Trabajadores aglomerados, mala ventilación, viajes en bus: el desconfinamiento y el peligro de rebrotes

Foto: Reuters

El progresivo regreso a las actividades normales después de las cuarentenas no está exento de riesgos. Oficinas y transporte público son algunas de las zonas donde en otros países se han vivido importantes rebrotes.




A pesar de que el Covid-19 se ha debilitado, y muchos países han vuelto a la denominada “nueva normalidad”, en algunos lugares del mundo se han producido peligrosos rebrotes. Ocurrió en Corea del Sur, Estados Unidos y China, por ejemplo.

Debido a cifras alentadores, las autoridades sanitarias comenzaron a reabrir las ciudades, pero cuidadosamente, con distanciamiento social, buena ventilación en espacios cerrados y uso de mascarillas, entre otras medidas.

Sin embargo, y a pesar de contar con diferentes planes de desconfinamiento, existen escenarios que representan un serio riesgo de contagio. Ese peligro exponencial está dado por parámetros como el número de personas en un lugar, el espacio, el comportamiento, las medidas sanitarias y el tiempo de interacción, pues cuanto más se extienda el lapso en esos espacios más posibilidades hay de infectarse (ver infografía).

Un estudio realizado en Corea del Sur, por ejemplo, demostró que en una oficina de un centro de atención telefónica, hubo varios brotes, según las condiciones en las que trabajaban las personas.

El trabajo detalla que el coronavirus causado por el virus SARS-CoV-2, “puede ser excepcionalmente contagioso en entornos de oficina abarrotados, como un centro de llamadas”.

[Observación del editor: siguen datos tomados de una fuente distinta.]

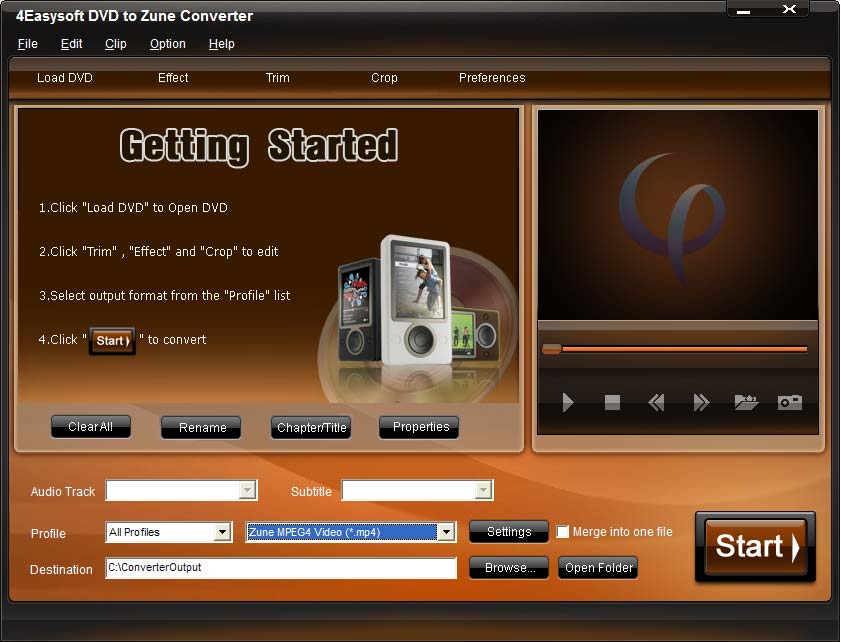The width and height of the screenshot is (841, 642).
Task: Click the Load DVD toolbar item
Action: (x=65, y=78)
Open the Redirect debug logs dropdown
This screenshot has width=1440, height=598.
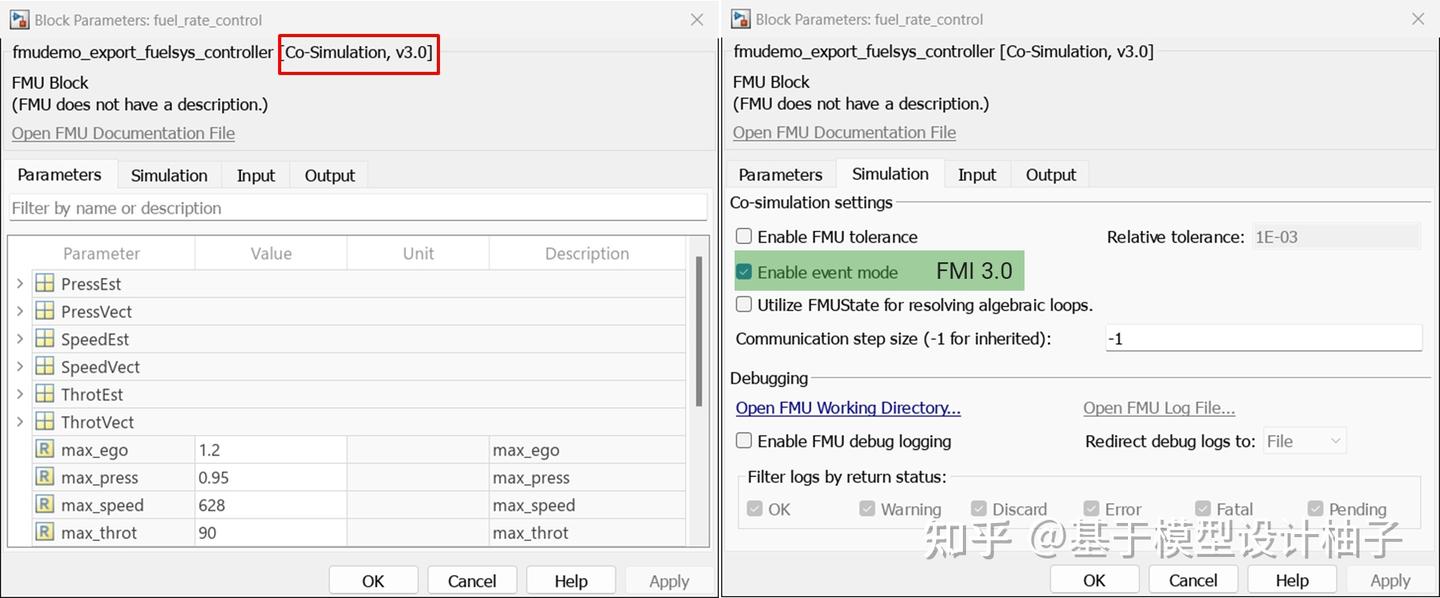1304,440
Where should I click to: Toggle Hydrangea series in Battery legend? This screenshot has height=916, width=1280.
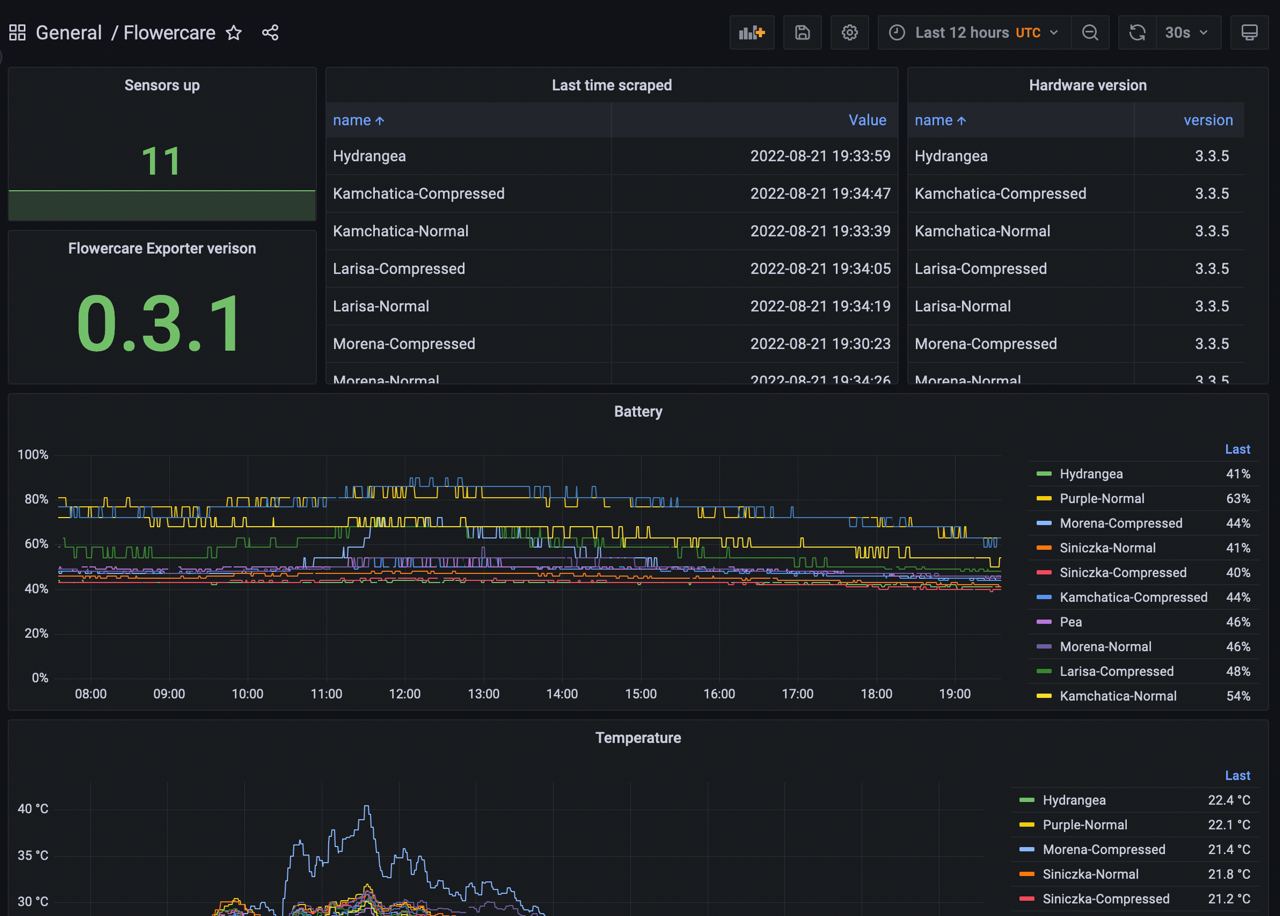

Existen lugares, habituales para todos, que favorecen el contagio, condición que se da con riesgo bajo en la casa o paseando al perro, con riesgo medio, al ir a un supermercado o a un hospital, riesgo medio alto, al asistir a la oficina y riesgo alto, situación que se produce con deportes de contacto, transporte público o en fiestas. La duración de la interacción (o contacto) probablemente es el principal facilitador para una mayor difusión de SARS-CoV-2, indica el estudio en Corea del Sur.